Passage given:
Start
Specific  and Latent  Heat Capacity

Suppose that several objects composed of different materials are heated in the same manner. Will the objects warm up at equal rates? The answer: most likely not. Different materials would warm up at different rates because each material has its own specific heat capacity.

The specific heat capacity refers to the amount of heat required to cause a unit of mass (say a gram or a kilogram) to change its temperature by 1°C. Specific heat capacities of various materials are often given in Joules/kilogram/Kelvin (J/kg/K). More commonly used units are J/g/°C.

The specific heat capacity of solid aluminum (0.904 J/g/°C) is different than the specific heat capacity of solid iron (0.449 J/g/°C). This means that it would require more heat to increase the temperature of a given mass of aluminum by 1°C compared to the amount of heat required to increase the temperature of the same mass of iron by 1°C. In fact, it would take about twice as much heat to increase the temperature of a sample of a given  amount of aluminum compared to the same temperature change of the same amount of iron. This is because the specific heat capacity of aluminum is nearly twice the value of iron.

Latent heat (also known as latent energy, or as Heat of Transformation) is energy released or absorbed, by a body or a thermodynamic system, during a constant-temperature process — usually a first-order phase transition. Latent heat can be understood as energy in hidden form which is supplied or extracted to change the state of a substance without changing its temperature. Examples are latent heat of fusion and latent heat of vaporization involved in phase changes, i.e. a substance condensing or vaporizing at a specified temperature and pressure. In contrast to latent heat, sensible heat is energy transferred as heat, with a resultant temperature change in a body.

The energy required for a particular change in temperature is given by the specific heat capacity.The energy required for a particular change in state is given by the specific latent heat
Heat capacities are listed on a per gram or per kilogram basis. Occasionally, the value is listed on a per mole basis, in which case it is called the molar heat capacity. The fact that they are listed on a per amount basis is an indication that the quantity of heat required to raise the temperature of a substance depends on how much substance there is.

 Water boils at 100°C at sea level and at slightly lowered temperatures at higher elevations. To bring a pot of water to a boil, its temperature must first be raised to 100°C. This temperature change is achieved by the absorption of heat from the stove burner. One quickly notices that it takes considerably more time to bring a full pot of water to a boil than to bring a half-full of water to a boil. This is because the full pot of water must absorb more heat to result in the same temperature change. In fact, it requires twice as much heat to cause the same temperature change in twice the mass of water.

When that energy is transferred to other objects of different temperatures, we refer to transferred energy as heat or thermal energy.
End
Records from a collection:
Start
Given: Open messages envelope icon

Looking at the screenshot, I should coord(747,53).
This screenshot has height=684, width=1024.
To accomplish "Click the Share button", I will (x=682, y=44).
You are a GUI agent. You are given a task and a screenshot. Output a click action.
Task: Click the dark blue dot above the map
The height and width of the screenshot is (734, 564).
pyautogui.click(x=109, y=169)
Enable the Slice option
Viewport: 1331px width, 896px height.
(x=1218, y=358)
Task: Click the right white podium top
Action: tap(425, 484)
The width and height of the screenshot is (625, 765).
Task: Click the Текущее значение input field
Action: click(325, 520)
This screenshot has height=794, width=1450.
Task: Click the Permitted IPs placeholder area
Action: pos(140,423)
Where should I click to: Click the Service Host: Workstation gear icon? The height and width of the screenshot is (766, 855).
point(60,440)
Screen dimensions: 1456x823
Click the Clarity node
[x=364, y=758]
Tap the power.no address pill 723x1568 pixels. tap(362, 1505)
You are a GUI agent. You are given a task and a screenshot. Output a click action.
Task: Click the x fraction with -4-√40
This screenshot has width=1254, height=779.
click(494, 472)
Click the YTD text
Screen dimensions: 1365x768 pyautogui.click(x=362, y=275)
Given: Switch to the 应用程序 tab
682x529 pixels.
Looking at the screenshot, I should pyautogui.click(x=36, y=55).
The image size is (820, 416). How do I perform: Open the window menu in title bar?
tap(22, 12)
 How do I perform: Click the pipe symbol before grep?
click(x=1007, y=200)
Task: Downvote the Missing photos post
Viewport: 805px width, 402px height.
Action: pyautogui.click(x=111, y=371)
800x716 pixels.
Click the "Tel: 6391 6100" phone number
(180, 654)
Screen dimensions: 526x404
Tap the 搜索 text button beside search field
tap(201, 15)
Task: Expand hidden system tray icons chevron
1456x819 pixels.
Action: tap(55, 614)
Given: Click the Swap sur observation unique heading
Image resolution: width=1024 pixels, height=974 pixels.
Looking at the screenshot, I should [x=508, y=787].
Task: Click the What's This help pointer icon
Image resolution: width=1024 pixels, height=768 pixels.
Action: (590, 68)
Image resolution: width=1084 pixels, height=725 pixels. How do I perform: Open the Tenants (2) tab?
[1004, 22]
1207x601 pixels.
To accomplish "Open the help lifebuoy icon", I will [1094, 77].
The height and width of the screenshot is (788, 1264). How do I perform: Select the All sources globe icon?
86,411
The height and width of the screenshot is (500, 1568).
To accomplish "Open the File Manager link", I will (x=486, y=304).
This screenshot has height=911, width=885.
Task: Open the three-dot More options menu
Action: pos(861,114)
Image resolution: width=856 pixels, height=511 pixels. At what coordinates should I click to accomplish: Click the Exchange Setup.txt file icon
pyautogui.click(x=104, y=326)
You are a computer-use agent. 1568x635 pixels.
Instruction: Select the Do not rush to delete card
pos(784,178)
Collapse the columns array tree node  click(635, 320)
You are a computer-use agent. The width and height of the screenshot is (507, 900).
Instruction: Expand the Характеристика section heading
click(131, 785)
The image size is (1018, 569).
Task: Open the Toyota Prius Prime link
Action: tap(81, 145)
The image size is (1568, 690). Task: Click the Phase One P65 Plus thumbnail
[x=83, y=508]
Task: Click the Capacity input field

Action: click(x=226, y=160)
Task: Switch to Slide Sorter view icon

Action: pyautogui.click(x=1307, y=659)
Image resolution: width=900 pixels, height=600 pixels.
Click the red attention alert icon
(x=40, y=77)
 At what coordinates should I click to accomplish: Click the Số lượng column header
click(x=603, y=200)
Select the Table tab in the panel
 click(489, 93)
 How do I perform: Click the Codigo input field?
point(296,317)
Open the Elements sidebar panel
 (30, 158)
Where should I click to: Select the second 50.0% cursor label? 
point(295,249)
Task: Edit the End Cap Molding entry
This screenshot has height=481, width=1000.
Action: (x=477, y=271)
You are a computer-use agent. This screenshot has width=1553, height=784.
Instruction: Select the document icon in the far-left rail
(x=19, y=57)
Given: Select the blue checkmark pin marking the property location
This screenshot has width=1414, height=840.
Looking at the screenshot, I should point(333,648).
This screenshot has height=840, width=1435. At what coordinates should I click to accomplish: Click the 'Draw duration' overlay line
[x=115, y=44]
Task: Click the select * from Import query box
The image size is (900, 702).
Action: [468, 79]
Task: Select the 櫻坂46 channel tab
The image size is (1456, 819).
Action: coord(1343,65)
End
Set exercise A: Could you copy out the records word for word, starting at the line that contains "You are a computer-use agent. 1568x635" and ending after the line that contains "[x=83, y=508]"?
Set exercise B: What comes next in the passage on specific and latent heat? Write a continuation that picks up after its final sentence.

Task answer A:
You are a computer-use agent. 1568x635 pixels.
Instruction: Select the Do not rush to delete card
pos(784,178)
Collapse the columns array tree node  click(635, 320)
You are a computer-use agent. The width and height of the screenshot is (507, 900).
Instruction: Expand the Характеристика section heading
click(131, 785)
The image size is (1018, 569).
Task: Open the Toyota Prius Prime link
Action: tap(81, 145)
The image size is (1568, 690). Task: Click the Phase One P65 Plus thumbnail
[x=83, y=508]

Task answer B:
 Relating the Quantity of Heat to the Temperature Change

Specific heat capacities provide a means of mathematically relating the amount of thermal energy gained (or lost) by a sample of any substance to the sample’s mass and its resulting temperature change. The relationship between these four quantities is often expressed by the following equation.

Q = m•C•ΔT

where Q is the quantity of heat transferred to or from the object, m is the mass of the object, C is the specific heat capacity of the material the object is composed of, and ΔT is the resulting temperature change of the object.

As in all situations in science, a delta (∆) value for any quantity is calculated by subtracting the initial value of the quantity from the final value of the quantity. In this case, ΔT is equal to Tfinal – Tinitial.

When using the above equation, the Q value can turn out to be either positive or negative. As always, a positive and a negative result from a calculation has physical significance. A positive Q value indicates that the object gained thermal energy from its surroundings; this would correspond to an increase in temperature and a positive ΔT value.

A negative Q value indicates that the object released thermal energy to its surroundings; this would correspond to a decrease in temperature and a negative ΔT value.

Knowing any three of these four quantities allows an individual to calculate the fourth quantity. A common task in many physics classes involves solving problems associated with the relationships between these four quantities. As examples, consider the two problems below.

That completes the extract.